I had thought it’d be fun, and uncanny, to clone my voice. I’d sought out the AI start-up ElevenLabs, paid $22 for a “creator” account, and uploaded some recordings of myself. A few hours later, I typed some words into a text box, hit “Enter,” and there I was: all the nasal lilts, hesitations, pauses, and mid-Atlantic-by-way-of-Ohio vowels that make my voice mine.

It was me, only more pompous. My voice clone speaks with the cadence of a pundit, no matter the subject. I type I like to eat pickles, and the voice spits it out as if I’m on Meet the Press. That’s not my voice’s fault; it is trained on just a few hours of me speaking into a microphone for various podcast appearances.

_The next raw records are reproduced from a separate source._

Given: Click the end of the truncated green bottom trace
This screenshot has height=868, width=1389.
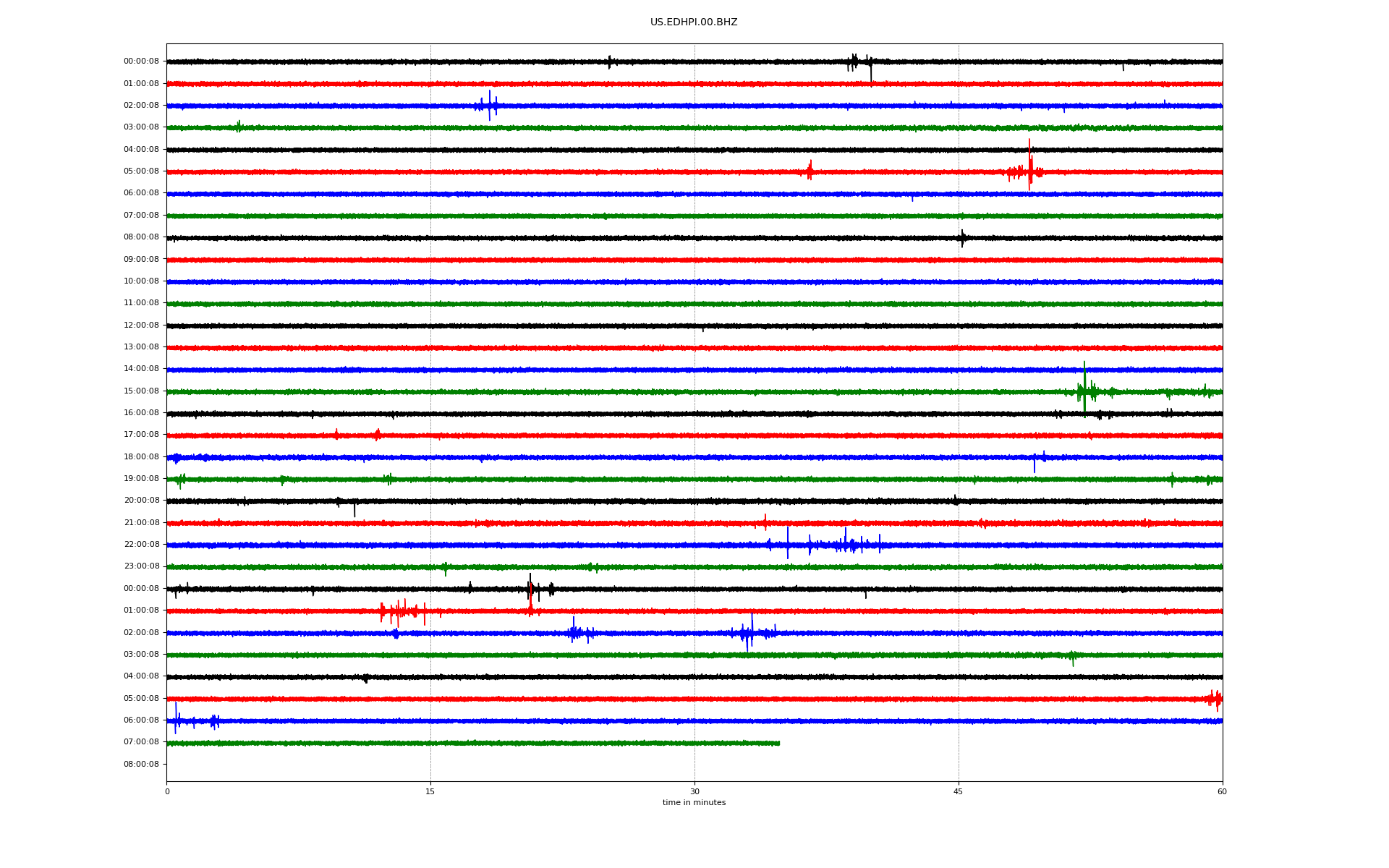Looking at the screenshot, I should [778, 743].
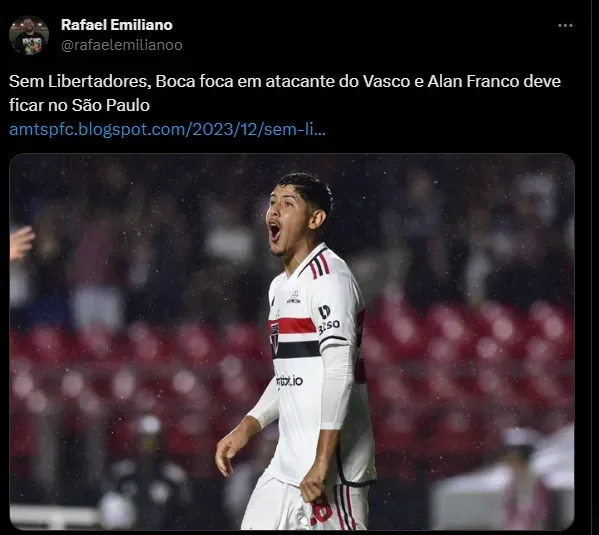Click the player's shouting face in photo
599x535 pixels.
pos(287,222)
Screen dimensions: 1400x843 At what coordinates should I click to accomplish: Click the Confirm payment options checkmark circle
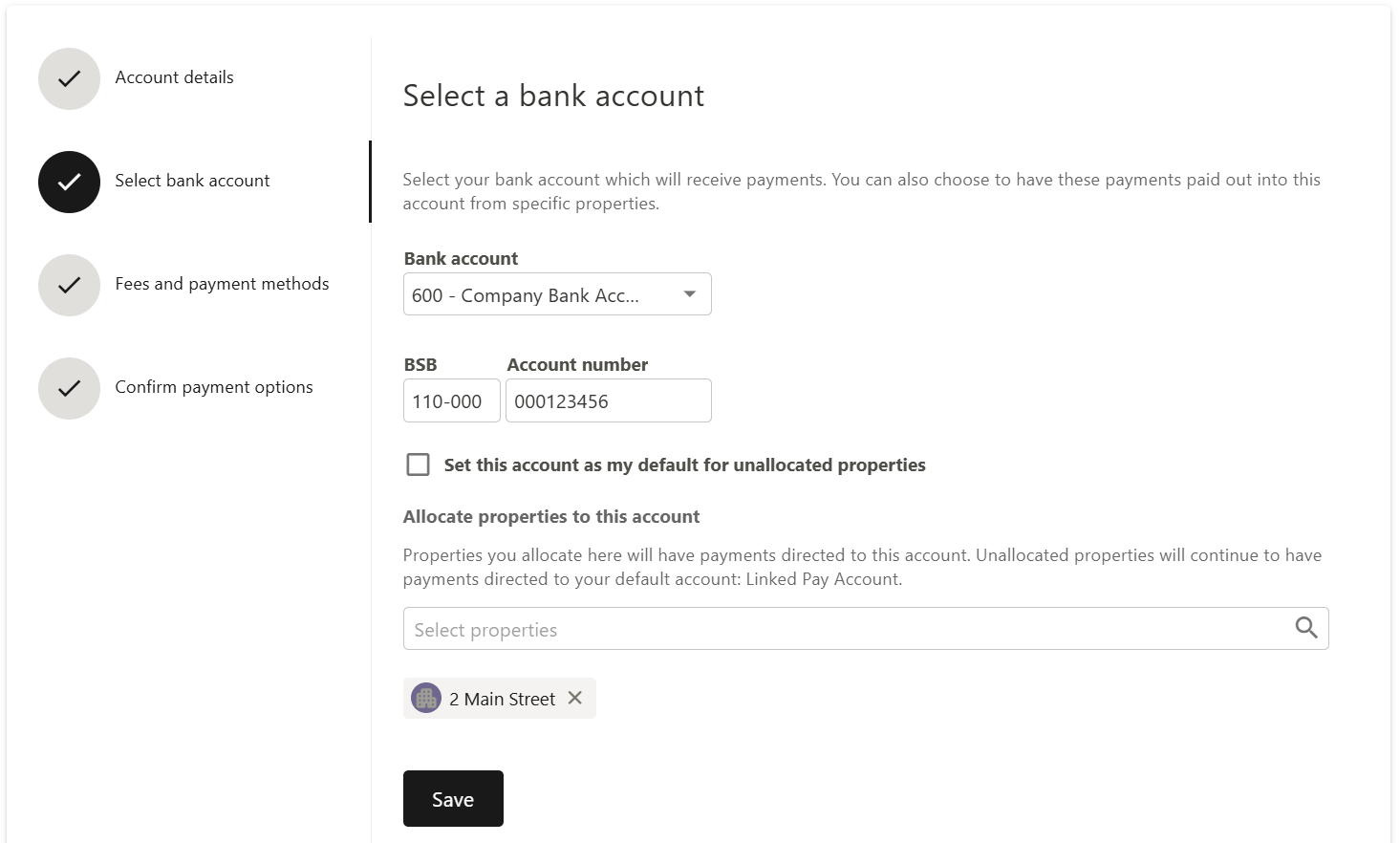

The model likes to insert ums and ahs: In the recordings I gave it, I’m thinking through answers in real time and choosing my words carefully. It’s uncanny, yes, but also quite convincing—a part of my essence that’s been stripped, decoded, and reassembled by a little algorithmic model so as to no longer need my pesky brain and body.

  Listen to the author's AI voice:

Using ElevenLabs, you can clone your voice like I did, or type in some words and hear them spoken by “Freya,” “Giovanni,” “Domi,” or hundreds of other fake voices, each with a different accent or intonation. Or you can dub a clip into any one of 29 languages while preserving the speaker’s voice. In each case, the technology is unnervingly good. The voice bots don’t just sound far more human than voice assistants such as Siri; they also sound better than any other widely available AI audio software right now. What’s different about the best ElevenLabs voices, trained on far more audio than what I fed into the machine, isn’t so much the quality of the voice but the way the software uses context clues to modulate delivery. If you feed it a news report, it speaks in a serious, declarative tone. Paste in a few paragraphs of Hamlet, and an ElevenLabs voice reads it with a dramatic storybook flare.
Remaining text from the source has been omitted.